### Text to read
§ §
Payment Card Security & IT Controls Explained

Entries categorized as ‘auditing’

New Gadgets (iPhones, etc..), Compliance, and Awareness

February 5, 2008 · No Comments

A short piece in the Wall Street Journal the other day focused on the challenges that firms face with the introduction of new technology, and how these new gadgets can complicate an organization’s controls.  The article highlights the difficulties faced by investment firms as there are specific regulations to capture all traffic relating to financial transactions.  In the context of this mandate, the article raises the issue when employees purchase iPhones and other smartphones, and the resulting difficulty in meeting regulatory mandates.
This issue is not reserved only for financial firms, but is applicable to any firm.  New technologies - such as smart phones, Instant Messenger, Peer to Peer, Torrents, and VOIP are all initially resisted by firms until an ROI and business case justifies the added management expense.  Beyond the adoption of these technologies organizations that adhere to standards, such as PCI DSS, must be aware of the implications regarding these tools:

  • Sensitive Data may be transferred to these devices increasing the scope of an audit
  • Transmission, Storage, or processing of sensitive data through these newer technologies requires a re-evaluation of the risks, controls, and procedures
  • Deployment and enhanced control environments are required as the technology expands the platform, geography, and dimension of the data itself
  • Management direction must be re-evaluated to ensure that extended operations resulting from newer technologies are aligned and consistent with the strategic efforts of the organization
  • Updates to policies and procedures are necessary
  • Modifications to disaster recovery and backup systems must include these newly introduced technologies that emerge as part of the business processes.

Avoidance of technology leaps and enhancements can damage a firms competitiveness, but blind adoption can result in far greater financial and legal penalties.

Best,

James DeLuccia

Update: Book Release is now March 19th 2008!!  Pre-Order Today 

Categories: Compliance · Governance · IT Controls · Management · PCI DSS · Payment Card Industry Data Security Standard · audit · auditing

How does Fraud and PCI go together?
§ §
### Excerpted records
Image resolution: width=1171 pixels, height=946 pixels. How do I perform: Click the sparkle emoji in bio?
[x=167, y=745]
§ §
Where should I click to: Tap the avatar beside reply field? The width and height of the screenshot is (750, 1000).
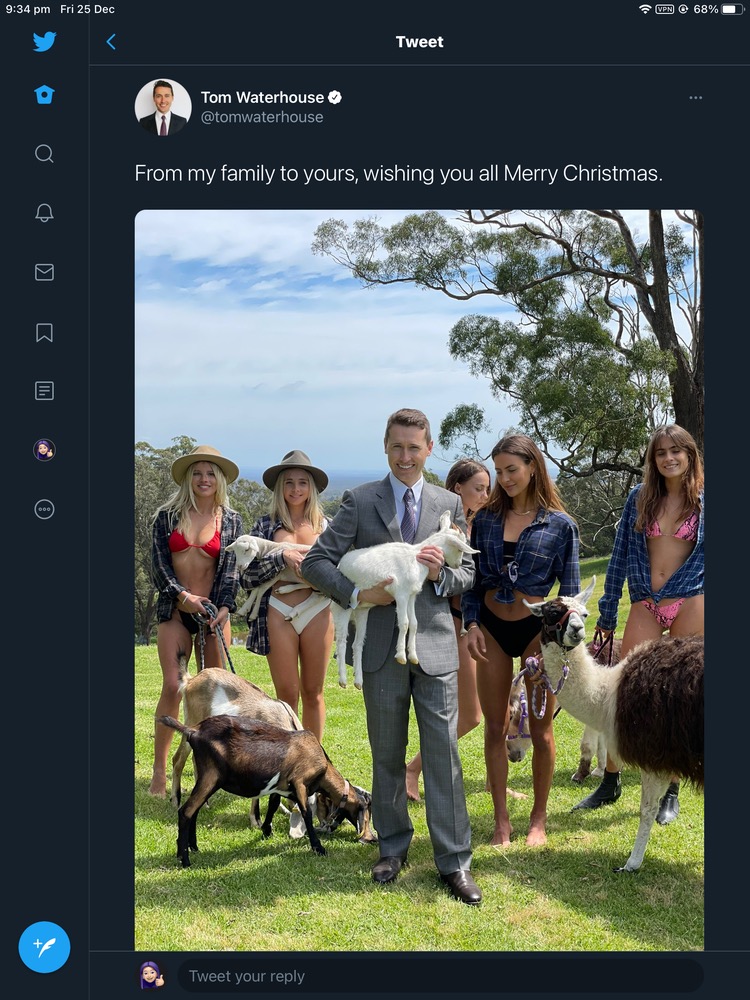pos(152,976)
§ §
### Work instructions
1) Write out the stretch of the post on new gadgets and compliance from "Categories: Compliance ·" through "and PCI go together?", word for word.
2) Extend the post on new gadgets and compliance, picking up right after its last line.
The records were drawn from a separate source.

### Outputs by task
1)
Categories: Compliance · Governance · IT Controls · Management · PCI DSS · Payment Card Industry Data Security Standard · audit · auditing

How does Fraud and PCI go together?

2)
December 17, 2007 · 1 Comment

An interesting phenomenon has occurred in the world of privacy data breaches, and specifically PCI DSS card holder data breaches, in that fraud (acts committed intentionally by insiders or through thefts that are suspected of fraud) has almost completely been forgotten. Not to say that one does not consider fraud generally in an organization’s basic risk register, but more so realizing that perhaps a level of perception bias may have enveloped the world. This perception bias is truly an example of a complacency effect that arises in most risk manager’s minds. This complacency bias is reinforced by the overwhelming amount of successful hack attacks on organizations. To business this is an important risk that must be addressed prudently throughout the organization.

An excellent set of resources is available through the Association of Certified Fraud Examiners (ACFE) where there are numerous articles and guides addressing many kinds of threats in an organization. I raise this issue, as I recently conducted a research effort that evaluated the threats to organizations, retailers specifically, and how the control environment should be appropriately tuned. A thorough analysis (using in part the excellent Privacy Rights ClearingHouse Data Breach Data) highlighted that although online attacks are more fruitful to attackers, there are nearly three times as many incidents under the fraud umbrella. The implications of this data is different for each organization, but must be considered with each risk management effort. As part of a fraud strategy, organizations should take serious consideration of SAS 99. Below is a table from the research:

PCI_Breachdata

PCI DSS specifically requires controls that align with ACFE and AICPA fraud prevention practices. The usage of PCI DSS control - Access Authorization, Separation of Duties, and clear job responsibilities all support the prevention of fraud in an organization.

Over time I will expand this article, as I find more data and expand on what core controls of PCI are beneficial for preventing Fraud. There is also a richer breakdown on SAS 99 at IT Compliance and Controls for those interested.

I would be interested to hear examples where Fraud played a role in a data breach, and what areas of the PCI DSS standard were critical in the detection or mitigation of the fraud.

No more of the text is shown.